To analyse the overall correlation between the sets, we performed hierarchical clustering of differentially regulated genes across all sets (Fig. 6). Overall, this analysis showed that several clusters could be identified and no obvious outlier sets were observed. In order to check the reliability of the analysis, we took a closer look at selected clusters with respect to their biological context. One cluster (purple bar) comprised experiments analysing the effects of protein secretion with different signal peptides and target proteins, which revealed differential expression of genes related to cell envelope stress78. A second cluster (green bar) involved experiments studying the influence of the DNA-intercalating agent mitomycin C, causing differential expression of a large set of stress response genes77. A third cluster (orange) comprised experiments analysing the effects of varying iron concentrations, in which the genes of the DtxR and RipA regulons were identified78. In summary, the correlation analysis showed no obvious batch effects, because many clusters comprised sets involving the usage of microarray chips from different platforms for the hybridization, the respective experiments were performed at different time points during the data collection period and/or the biological context favoured this cluster (Supplementary Table S6).

Fig. 6
figure 6

Hierarchical clustering of differentially regulated genes across sets. Unsupervised hierarchical clustering was performed using median log2 values of the 3021 genes that were differentially expressed (p-value ≤ 0.05) at least 2-fold within strain comparison, with uncentered Pearson correlations and complete clustering. Example clusters are highlighted with different coloured bars on top and are explained in the text.

Usage Notes

Here, we provide the first manually curated compendium of expression profiles for the microbial cell factory C. glutamicum comprising 927 high-quality microarray experiments that were summarized in 304 sets comprising the mean values for at least two replicates per experimental setup.

The availability of data for different strains as well as conditions and the resulting high variability among the amount of differentially regulated genes offers a valuable and rich resource for further analysis.
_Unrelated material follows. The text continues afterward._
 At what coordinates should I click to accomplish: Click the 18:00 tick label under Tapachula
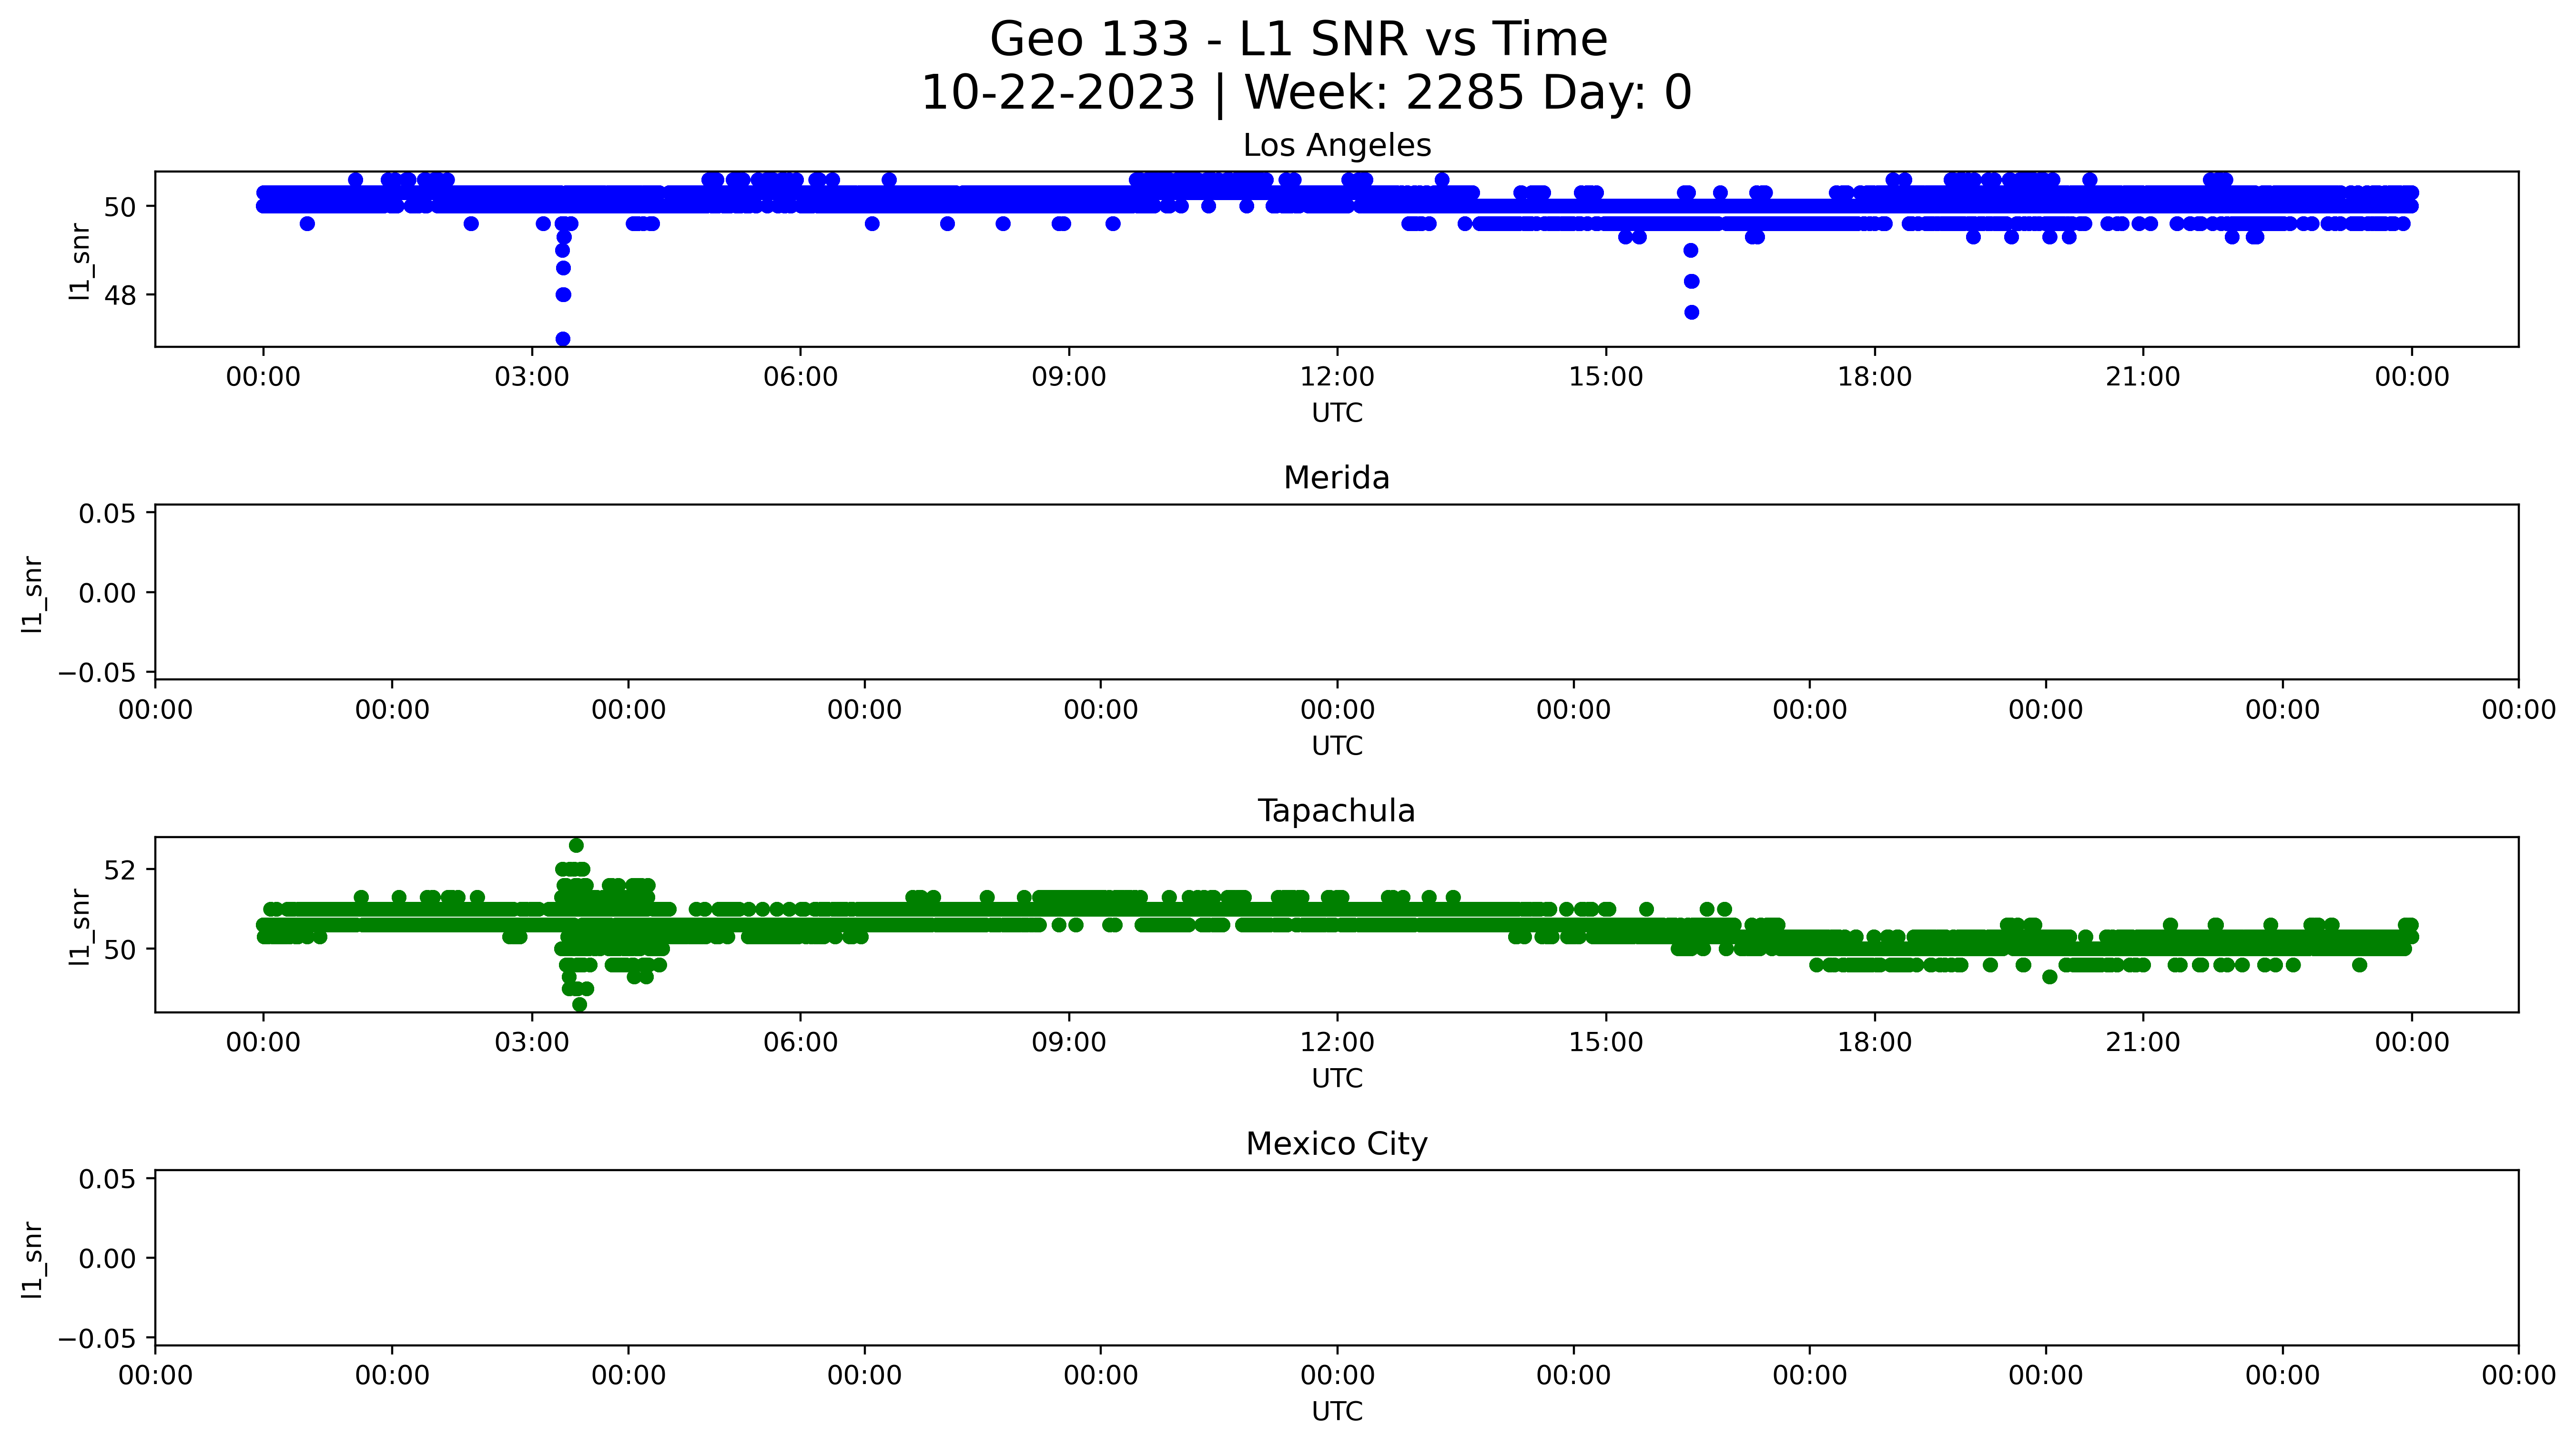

For instance, it can be used to perform gene co-expression analysis to predict gene functions that are so far unknown79. Furthermore, our data collection can easily be integrated with other transcriptomic data (e.g. RNA-Seq or ChAP-Seq) to systematically identify transcriptional regulatory interactions by applying for example machine learning methods53,54,55,80. In addition, the data can also be used to study the perturbome of C. glutamicum to identify a set of core genes that are responsible for a common stress response towards different kind of perturbations81.

In summary, our manually curated compendium of expression profiles will have a high value for the community by contributing to the further systemic understanding and biotechnological exploitation of C. glutamicum.